Urine crystals are a marker indicating urine supersaturation, which may cause stone formation due to an imbalance in inhibitors and promoters of urolithiasis16. According to Daudon et al., crystalluria can monitor patients with metabolic disorders affected by urinary stone disease17. Based on the literature, calcium oxalate is the most common type of crystalluria18. Even though the type of urine crystals does not always correlate with that of the stones, several studies suggest that calcium oxalate crystals highly predict the presence of calcium oxalate stones16,19. Although in our study, patients affected by kidney stone diseases did not require surgical interventions, and so no stone analysis was performed, the presence of calcium oxalate crystals may suggest that the majority of the stone’s composition may be made of calcium oxalate, which is the most common type of stone discovered in bariatric patients.

After bariatric surgery, a diet rich in oxalate and poor in calcium is very common and linked to a reduction in the assumption of milk and other dairy products because the intake of these foods is associated with gastrointestinal symptoms and “dumping syndrome” in some patients9.

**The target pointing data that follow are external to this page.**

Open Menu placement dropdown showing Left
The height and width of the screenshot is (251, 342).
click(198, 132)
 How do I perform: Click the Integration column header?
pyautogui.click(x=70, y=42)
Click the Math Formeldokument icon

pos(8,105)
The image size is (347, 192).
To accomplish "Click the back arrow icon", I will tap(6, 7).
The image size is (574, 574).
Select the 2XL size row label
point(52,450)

As known by the literature, changing solubility and supersaturation of the solutes is a crucial factor in lithogenesis. Most bariatric surgery patients have low fluid intake due to the small gastric pouch; although patients are advised to an appropriate fluid intake to achieve a urinary volume of approximately 2.5 L/day, patients in our study took 1.12 L/ day of water. These data suggest that an inadequate fluid and calcium intake, may have a crucial role in the pathogenesis of urinary stone disease. The results indicate that BC and different bariatric procedures, EWL, and comorbidities didn’t represent a risk factor affecting the stone incidence (supporting nutritional counseling as crucial in risk prevention). However, patients BMI at the end of the procedure significantly affects stones appearance. Of the group, 3.57% of individuals in the BMI < 30 group developed stones post-treatment, compared to 14.89% in the > = 30 group, which confirmed that obesity is the central risk factor for stone development, while crystalluria depends more on dietary habits.

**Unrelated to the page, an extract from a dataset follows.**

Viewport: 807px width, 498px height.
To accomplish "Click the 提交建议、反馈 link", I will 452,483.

Specific guidelines to prevent nephrolithiasis after BS are lacking, but reducing oxalate intake, avoiding gram doses of vitamin C supplementation, and increasing calcium and fluid intake should be recommended.

Postoperative bariatric follow-up is crucial for weight loss support and early detection of nutritional deficiencies, urolithiasis, and osteoporosis. Medium-long follow-up can be used to observe relatively unknown long-term complications of bariatric surgery.

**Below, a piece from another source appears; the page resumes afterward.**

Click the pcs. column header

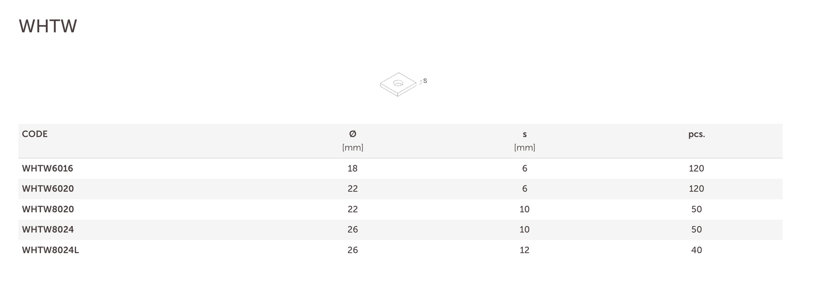696,134
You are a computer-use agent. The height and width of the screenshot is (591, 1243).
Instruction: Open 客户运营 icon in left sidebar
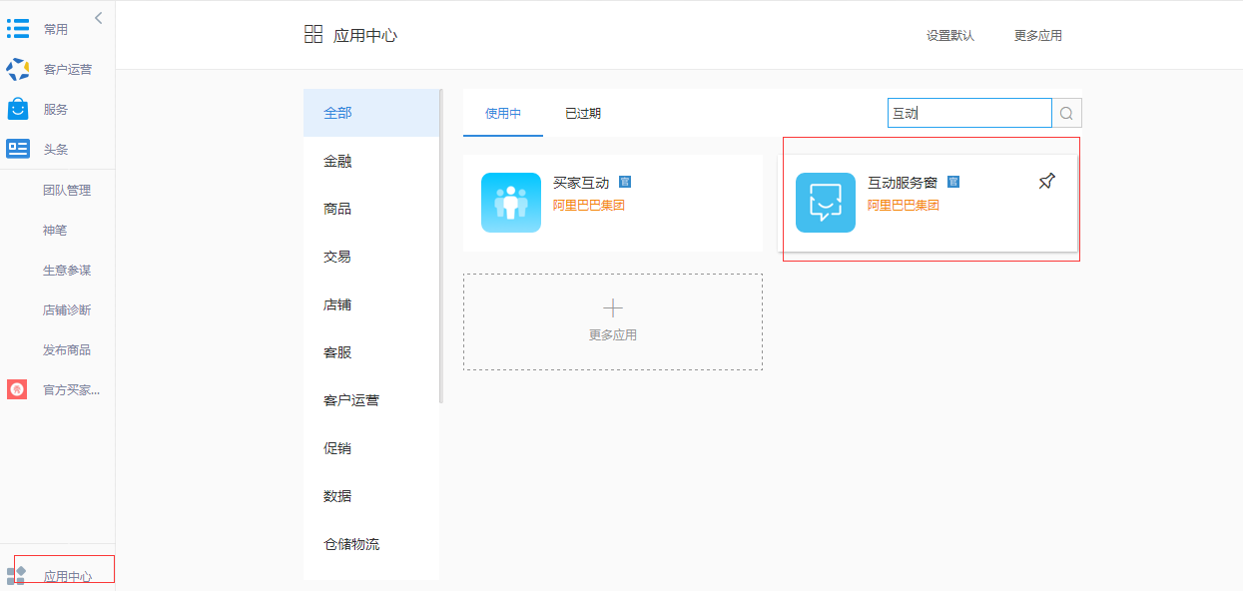coord(18,69)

Despite several limitations, such as a short observation period, limited sample size, and no control group, our findings suggest that patients undergoing bariatric surgery may develop kidney stone disease regardless of surgical procedure, particularly in those remaining in the obesity BMI class. Pre- and post-operative counseling should include a discussion about the risk of developing this complication for patients who are considering bariatric surgery. After surgery, even in absence of symptoms, a 24-hour urinary calcium and oxalate measurements and an abdominal ultrasound to evaluate the upper urinary tract could be indicated as follow-up prevention strategy.

Conclusions

Despite its benefits, bariatric surgery may lead to long-term complications, including, in some experiences, an increased risk of kidney stones; in our survey, 6.49% of patients (% like those reported in worldwide population) presented with lithiasis without correlation with bariatric surgery (any operation).

Post-bariatric surgery, dietary evaluation is crucial in treating and preventing stone formation. Following surgery, monitoring urinary stones could be indicated particularly for patients who remain in the obesity category.